WHAT IS EXPECTED => The material must be copied out exactly, line for line.

GIVEN DATA below:

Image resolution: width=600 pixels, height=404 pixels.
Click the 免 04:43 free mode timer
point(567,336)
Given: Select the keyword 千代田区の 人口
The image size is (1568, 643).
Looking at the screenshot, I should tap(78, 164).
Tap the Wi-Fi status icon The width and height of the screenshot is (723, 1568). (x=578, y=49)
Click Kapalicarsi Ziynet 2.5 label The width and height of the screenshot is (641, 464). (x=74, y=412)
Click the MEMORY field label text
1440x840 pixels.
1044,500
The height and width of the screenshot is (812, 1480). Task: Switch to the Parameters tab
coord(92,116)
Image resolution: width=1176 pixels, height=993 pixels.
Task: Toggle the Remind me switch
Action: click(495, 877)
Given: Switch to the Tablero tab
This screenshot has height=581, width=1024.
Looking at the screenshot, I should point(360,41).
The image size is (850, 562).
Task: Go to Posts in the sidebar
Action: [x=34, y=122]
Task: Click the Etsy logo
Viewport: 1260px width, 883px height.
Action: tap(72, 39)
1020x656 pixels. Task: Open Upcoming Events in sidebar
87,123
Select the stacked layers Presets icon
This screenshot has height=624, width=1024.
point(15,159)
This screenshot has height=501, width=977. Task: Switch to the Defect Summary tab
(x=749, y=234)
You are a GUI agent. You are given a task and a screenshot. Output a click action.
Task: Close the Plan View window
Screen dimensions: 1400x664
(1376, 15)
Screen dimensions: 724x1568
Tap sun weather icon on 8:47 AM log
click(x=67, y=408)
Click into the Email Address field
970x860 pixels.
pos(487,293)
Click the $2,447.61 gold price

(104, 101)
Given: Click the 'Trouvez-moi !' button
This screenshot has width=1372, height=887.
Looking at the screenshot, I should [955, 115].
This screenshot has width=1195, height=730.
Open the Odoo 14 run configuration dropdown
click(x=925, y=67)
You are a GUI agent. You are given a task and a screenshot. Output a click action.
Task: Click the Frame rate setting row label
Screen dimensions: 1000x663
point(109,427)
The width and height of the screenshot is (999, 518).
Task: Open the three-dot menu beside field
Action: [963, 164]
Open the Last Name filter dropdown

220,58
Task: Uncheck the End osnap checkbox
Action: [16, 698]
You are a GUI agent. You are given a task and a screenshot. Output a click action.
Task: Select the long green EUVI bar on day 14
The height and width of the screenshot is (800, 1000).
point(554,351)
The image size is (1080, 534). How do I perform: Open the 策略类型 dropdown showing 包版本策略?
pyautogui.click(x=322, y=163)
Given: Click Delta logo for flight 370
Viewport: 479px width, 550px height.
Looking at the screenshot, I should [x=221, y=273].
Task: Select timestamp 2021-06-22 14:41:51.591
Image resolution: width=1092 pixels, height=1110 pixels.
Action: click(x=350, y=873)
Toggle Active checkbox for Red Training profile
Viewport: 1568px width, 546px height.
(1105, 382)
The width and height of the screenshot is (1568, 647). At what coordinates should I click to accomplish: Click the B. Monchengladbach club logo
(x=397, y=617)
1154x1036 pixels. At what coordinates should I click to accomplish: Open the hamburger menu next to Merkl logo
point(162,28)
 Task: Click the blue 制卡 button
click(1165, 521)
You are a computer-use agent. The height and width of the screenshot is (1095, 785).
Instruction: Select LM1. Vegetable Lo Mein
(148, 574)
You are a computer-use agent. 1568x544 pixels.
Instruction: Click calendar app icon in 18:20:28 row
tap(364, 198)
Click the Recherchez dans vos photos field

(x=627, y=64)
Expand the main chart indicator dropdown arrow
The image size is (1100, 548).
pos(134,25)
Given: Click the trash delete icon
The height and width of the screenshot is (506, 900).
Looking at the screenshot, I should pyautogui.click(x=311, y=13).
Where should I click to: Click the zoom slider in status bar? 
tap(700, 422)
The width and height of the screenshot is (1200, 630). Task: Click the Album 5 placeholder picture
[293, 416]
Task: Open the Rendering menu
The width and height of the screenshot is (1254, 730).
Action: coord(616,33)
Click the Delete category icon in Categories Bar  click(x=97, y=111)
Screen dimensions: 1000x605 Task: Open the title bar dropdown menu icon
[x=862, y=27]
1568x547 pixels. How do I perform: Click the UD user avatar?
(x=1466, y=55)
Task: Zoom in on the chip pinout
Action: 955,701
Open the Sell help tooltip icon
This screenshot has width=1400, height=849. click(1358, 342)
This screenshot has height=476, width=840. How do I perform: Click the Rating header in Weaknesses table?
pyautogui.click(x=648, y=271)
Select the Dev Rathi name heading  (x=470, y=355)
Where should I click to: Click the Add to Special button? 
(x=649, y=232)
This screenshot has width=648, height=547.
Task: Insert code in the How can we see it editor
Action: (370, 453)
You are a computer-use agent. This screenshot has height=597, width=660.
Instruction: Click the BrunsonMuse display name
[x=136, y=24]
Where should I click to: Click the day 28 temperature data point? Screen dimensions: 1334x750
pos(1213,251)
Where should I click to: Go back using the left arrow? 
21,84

End of GIVEN DATA.

ANSWER =>
Image resolution: width=600 pixels, height=404 pixels.
Click the 免 04:43 free mode timer
point(567,336)
Given: Select the keyword 千代田区の 人口
The image size is (1568, 643).
Looking at the screenshot, I should tap(78, 164).
Tap the Wi-Fi status icon The width and height of the screenshot is (723, 1568). (x=578, y=49)
Click Kapalicarsi Ziynet 2.5 label The width and height of the screenshot is (641, 464). (x=74, y=412)
Click the MEMORY field label text
1440x840 pixels.
1044,500
The height and width of the screenshot is (812, 1480). Task: Switch to the Parameters tab
coord(92,116)
Image resolution: width=1176 pixels, height=993 pixels.
Task: Toggle the Remind me switch
Action: click(495, 877)
Given: Switch to the Tablero tab
This screenshot has height=581, width=1024.
Looking at the screenshot, I should point(360,41).
The image size is (850, 562).
Task: Go to Posts in the sidebar
Action: [x=34, y=122]
Task: Click the Etsy logo
Viewport: 1260px width, 883px height.
Action: tap(72, 39)
1020x656 pixels. Task: Open Upcoming Events in sidebar
87,123
Select the stacked layers Presets icon
This screenshot has height=624, width=1024.
point(15,159)
This screenshot has height=501, width=977. Task: Switch to the Defect Summary tab
(x=749, y=234)
You are a GUI agent. You are given a task and a screenshot. Output a click action.
Task: Close the Plan View window
Screen dimensions: 1400x664
(1376, 15)
Screen dimensions: 724x1568
Tap sun weather icon on 8:47 AM log
click(x=67, y=408)
Click into the Email Address field
970x860 pixels.
pos(487,293)
Click the $2,447.61 gold price

(104, 101)
Given: Click the 'Trouvez-moi !' button
This screenshot has width=1372, height=887.
Looking at the screenshot, I should [955, 115].
This screenshot has width=1195, height=730.
Open the Odoo 14 run configuration dropdown
click(x=925, y=67)
You are a GUI agent. You are given a task and a screenshot. Output a click action.
Task: Click the Frame rate setting row label
Screen dimensions: 1000x663
point(109,427)
The width and height of the screenshot is (999, 518).
Task: Open the three-dot menu beside field
Action: [963, 164]
Open the Last Name filter dropdown

220,58
Task: Uncheck the End osnap checkbox
Action: [16, 698]
You are a GUI agent. You are given a task and a screenshot. Output a click action.
Task: Select the long green EUVI bar on day 14
The height and width of the screenshot is (800, 1000).
point(554,351)
The image size is (1080, 534). How do I perform: Open the 策略类型 dropdown showing 包版本策略?
pyautogui.click(x=322, y=163)
Given: Click Delta logo for flight 370
Viewport: 479px width, 550px height.
Looking at the screenshot, I should [x=221, y=273].
Task: Select timestamp 2021-06-22 14:41:51.591
Image resolution: width=1092 pixels, height=1110 pixels.
Action: click(x=350, y=873)
Toggle Active checkbox for Red Training profile
Viewport: 1568px width, 546px height.
(1105, 382)
The width and height of the screenshot is (1568, 647). At what coordinates should I click to accomplish: Click the B. Monchengladbach club logo
(x=397, y=617)
1154x1036 pixels. At what coordinates should I click to accomplish: Open the hamburger menu next to Merkl logo
point(162,28)
 Task: Click the blue 制卡 button
click(1165, 521)
You are a computer-use agent. The height and width of the screenshot is (1095, 785).
Instruction: Select LM1. Vegetable Lo Mein
(148, 574)
You are a computer-use agent. 1568x544 pixels.
Instruction: Click calendar app icon in 18:20:28 row
tap(364, 198)
Click the Recherchez dans vos photos field

(x=627, y=64)
Expand the main chart indicator dropdown arrow
The image size is (1100, 548).
pos(134,25)
Given: Click the trash delete icon
The height and width of the screenshot is (506, 900).
Looking at the screenshot, I should pyautogui.click(x=311, y=13).
Where should I click to: Click the zoom slider in status bar? 
tap(700, 422)
The width and height of the screenshot is (1200, 630). Task: Click the Album 5 placeholder picture
[293, 416]
Task: Open the Rendering menu
The width and height of the screenshot is (1254, 730).
Action: coord(616,33)
Click the Delete category icon in Categories Bar  click(x=97, y=111)
Screen dimensions: 1000x605 Task: Open the title bar dropdown menu icon
[x=862, y=27]
1568x547 pixels. How do I perform: Click the UD user avatar?
(x=1466, y=55)
Task: Zoom in on the chip pinout
Action: 955,701
Open the Sell help tooltip icon
This screenshot has width=1400, height=849. click(1358, 342)
This screenshot has height=476, width=840. How do I perform: Click the Rating header in Weaknesses table?
pyautogui.click(x=648, y=271)
Select the Dev Rathi name heading  (x=470, y=355)
Where should I click to: Click the Add to Special button? 
(x=649, y=232)
This screenshot has width=648, height=547.
Task: Insert code in the How can we see it editor
Action: (370, 453)
You are a computer-use agent. This screenshot has height=597, width=660.
Instruction: Click the BrunsonMuse display name
[x=136, y=24]
Where should I click to: Click the day 28 temperature data point? Screen dimensions: 1334x750
pos(1213,251)
Where should I click to: Go back using the left arrow? 
21,84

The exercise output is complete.